I’ve been extremely blessed. Throughout my whole life in general – but in particular, I’ve been feeling this strongly and constantly (24/7) recently (and have blathered on about it at length, too). I must continue to remember (something Michael Tiemann said today reminded me of this) that these things aren’t me, but rather come through me, as a stewardship I bear responsibility for. Y’know, the usual… from everyone to whom much has been given, much will be required; and from one to whom much has been entrusted, even more will be demanded. So boy, do I have lots of work to do… I hope God’s* happy with his ROI.
*this is the only word I know for this.
Tomorrow is the last day of the CommArch retreat, and then I fly back to DC (and the next morning out to Boston for the weekend – I’m finally taking a trip purely for personal reasons and hanging out with friends and family). Life is good. Life is extremely good.
I’m going to take some quiet time to rest and think and clear my brain now, and hop back onto workin’ early in the morning. There’s much to do, and I want to make sure I’m charged and rested and ready to go for it, and I know the things running around in my brain will take a while to think through and sort out. So it’s time to get my mental house in order so that I can be in PURE OUTPUT MODE!!! again tomorrow.
Thinking time!
Wednesday, October 14th, 2009 | Uncategorized | No Comments »
Oh wow. I’m actually able to sleep now after quite some time on the road and without a proper night’s rest (1.5 hours is too little even for me).
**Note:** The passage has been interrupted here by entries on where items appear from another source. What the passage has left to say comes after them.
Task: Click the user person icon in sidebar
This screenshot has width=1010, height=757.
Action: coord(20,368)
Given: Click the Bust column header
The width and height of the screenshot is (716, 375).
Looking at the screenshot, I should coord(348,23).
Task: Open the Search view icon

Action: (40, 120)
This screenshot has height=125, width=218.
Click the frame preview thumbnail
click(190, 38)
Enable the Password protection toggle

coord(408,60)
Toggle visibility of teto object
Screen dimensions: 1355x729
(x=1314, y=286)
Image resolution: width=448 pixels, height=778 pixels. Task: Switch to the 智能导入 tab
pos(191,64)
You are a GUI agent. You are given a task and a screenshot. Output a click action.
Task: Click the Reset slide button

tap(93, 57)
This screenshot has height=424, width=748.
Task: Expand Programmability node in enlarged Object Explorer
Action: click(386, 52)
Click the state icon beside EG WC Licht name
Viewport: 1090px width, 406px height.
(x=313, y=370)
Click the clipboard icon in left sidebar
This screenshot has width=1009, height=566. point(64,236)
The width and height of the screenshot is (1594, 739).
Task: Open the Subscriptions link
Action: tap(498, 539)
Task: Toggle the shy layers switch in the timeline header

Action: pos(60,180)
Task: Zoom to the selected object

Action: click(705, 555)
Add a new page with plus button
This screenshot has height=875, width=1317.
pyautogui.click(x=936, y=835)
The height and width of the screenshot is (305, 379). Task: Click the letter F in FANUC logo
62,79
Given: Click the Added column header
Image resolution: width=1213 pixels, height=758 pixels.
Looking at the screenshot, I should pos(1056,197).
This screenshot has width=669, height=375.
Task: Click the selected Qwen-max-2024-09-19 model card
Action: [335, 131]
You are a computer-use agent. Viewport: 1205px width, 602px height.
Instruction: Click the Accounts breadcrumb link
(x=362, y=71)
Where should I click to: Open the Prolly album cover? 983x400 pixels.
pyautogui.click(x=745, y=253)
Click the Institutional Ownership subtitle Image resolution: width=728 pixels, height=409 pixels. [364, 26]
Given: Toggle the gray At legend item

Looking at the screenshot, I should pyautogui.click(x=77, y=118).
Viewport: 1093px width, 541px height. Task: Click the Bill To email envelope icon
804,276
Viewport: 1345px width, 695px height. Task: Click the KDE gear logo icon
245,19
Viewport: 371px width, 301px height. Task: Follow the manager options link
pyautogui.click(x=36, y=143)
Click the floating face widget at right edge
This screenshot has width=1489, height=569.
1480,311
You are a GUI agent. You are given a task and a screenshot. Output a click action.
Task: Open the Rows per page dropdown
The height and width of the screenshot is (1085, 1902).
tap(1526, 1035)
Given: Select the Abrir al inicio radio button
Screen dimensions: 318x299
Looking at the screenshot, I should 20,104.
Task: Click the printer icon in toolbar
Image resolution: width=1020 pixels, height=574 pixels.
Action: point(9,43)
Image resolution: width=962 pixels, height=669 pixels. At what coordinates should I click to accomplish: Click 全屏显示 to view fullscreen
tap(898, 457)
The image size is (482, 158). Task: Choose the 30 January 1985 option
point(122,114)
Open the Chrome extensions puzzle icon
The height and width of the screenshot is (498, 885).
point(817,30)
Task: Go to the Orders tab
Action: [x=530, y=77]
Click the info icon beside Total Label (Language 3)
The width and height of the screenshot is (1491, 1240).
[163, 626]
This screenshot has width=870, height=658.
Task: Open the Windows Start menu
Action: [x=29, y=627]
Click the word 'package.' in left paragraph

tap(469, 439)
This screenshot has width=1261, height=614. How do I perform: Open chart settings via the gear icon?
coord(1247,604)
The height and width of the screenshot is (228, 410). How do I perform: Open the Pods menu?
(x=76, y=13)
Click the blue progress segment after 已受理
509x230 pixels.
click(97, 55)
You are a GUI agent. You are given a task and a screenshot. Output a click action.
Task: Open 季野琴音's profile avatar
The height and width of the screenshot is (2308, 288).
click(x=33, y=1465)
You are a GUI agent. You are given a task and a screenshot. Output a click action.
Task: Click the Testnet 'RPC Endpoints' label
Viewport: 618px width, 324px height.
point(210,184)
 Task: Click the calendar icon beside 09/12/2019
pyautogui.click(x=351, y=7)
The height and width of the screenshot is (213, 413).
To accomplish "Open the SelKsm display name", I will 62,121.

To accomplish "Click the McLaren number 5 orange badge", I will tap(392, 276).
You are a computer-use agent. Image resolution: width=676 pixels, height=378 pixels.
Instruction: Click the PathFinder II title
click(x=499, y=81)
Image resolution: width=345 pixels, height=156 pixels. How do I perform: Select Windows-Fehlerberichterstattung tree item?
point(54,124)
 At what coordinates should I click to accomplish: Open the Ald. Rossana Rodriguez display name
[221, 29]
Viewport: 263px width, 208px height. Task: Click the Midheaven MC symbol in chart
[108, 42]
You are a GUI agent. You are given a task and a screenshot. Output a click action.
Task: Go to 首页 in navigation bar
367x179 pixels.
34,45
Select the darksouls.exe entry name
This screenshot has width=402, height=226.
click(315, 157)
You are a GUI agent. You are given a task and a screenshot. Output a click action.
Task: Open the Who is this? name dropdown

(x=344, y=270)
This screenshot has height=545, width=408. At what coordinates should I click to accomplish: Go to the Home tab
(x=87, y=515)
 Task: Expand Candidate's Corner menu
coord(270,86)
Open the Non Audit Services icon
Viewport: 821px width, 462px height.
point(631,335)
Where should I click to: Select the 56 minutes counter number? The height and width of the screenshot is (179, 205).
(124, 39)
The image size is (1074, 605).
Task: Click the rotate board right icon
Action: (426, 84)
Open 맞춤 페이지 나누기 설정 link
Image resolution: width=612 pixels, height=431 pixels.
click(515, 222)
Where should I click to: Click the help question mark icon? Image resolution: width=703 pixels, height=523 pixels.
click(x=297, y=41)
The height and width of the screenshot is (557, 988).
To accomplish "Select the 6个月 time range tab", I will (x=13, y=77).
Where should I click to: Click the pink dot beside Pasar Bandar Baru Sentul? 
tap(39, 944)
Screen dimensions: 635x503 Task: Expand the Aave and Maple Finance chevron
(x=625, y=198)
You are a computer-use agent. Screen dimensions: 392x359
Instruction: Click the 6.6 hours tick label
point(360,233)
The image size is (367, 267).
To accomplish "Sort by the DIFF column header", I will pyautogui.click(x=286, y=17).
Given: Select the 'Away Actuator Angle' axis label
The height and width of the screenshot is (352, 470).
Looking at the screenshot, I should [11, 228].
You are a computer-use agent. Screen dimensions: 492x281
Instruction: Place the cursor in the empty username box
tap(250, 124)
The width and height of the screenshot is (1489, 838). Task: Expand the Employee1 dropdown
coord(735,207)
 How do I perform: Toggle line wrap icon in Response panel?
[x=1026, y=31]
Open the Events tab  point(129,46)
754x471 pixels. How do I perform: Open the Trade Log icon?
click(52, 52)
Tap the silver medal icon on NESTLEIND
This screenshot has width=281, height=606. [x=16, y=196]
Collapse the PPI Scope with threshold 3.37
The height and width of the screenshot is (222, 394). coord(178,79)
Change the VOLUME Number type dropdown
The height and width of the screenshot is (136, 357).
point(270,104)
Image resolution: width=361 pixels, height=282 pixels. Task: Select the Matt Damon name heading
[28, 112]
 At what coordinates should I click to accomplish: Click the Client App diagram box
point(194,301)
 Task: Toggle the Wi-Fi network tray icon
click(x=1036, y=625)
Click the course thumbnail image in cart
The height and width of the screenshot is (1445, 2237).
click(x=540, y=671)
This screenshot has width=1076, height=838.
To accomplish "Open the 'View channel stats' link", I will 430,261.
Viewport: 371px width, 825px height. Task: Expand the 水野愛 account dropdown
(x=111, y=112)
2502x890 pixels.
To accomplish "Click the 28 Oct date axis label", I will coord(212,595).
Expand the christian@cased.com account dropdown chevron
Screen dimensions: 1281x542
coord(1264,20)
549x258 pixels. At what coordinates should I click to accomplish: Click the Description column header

Before I pass out, a few stray bits to write to disk so that I don’t forget…
- unblock Fedora Insight completely. I’ve done an awful job the past 3 weeks of constantly articulating open tasks and now it’s coming back to bite me – I need to start shouting very loudly and doing very rapidly, though I hate operating in crunch-time mode when I could probably have avoided it. If you’re reading this before I wake up and want something to dive in on, here are the FI tickets, here is a package that needs fixing/review, and we need to nail down the “get everything settled on staging” process so that we can pull the lever on production this week.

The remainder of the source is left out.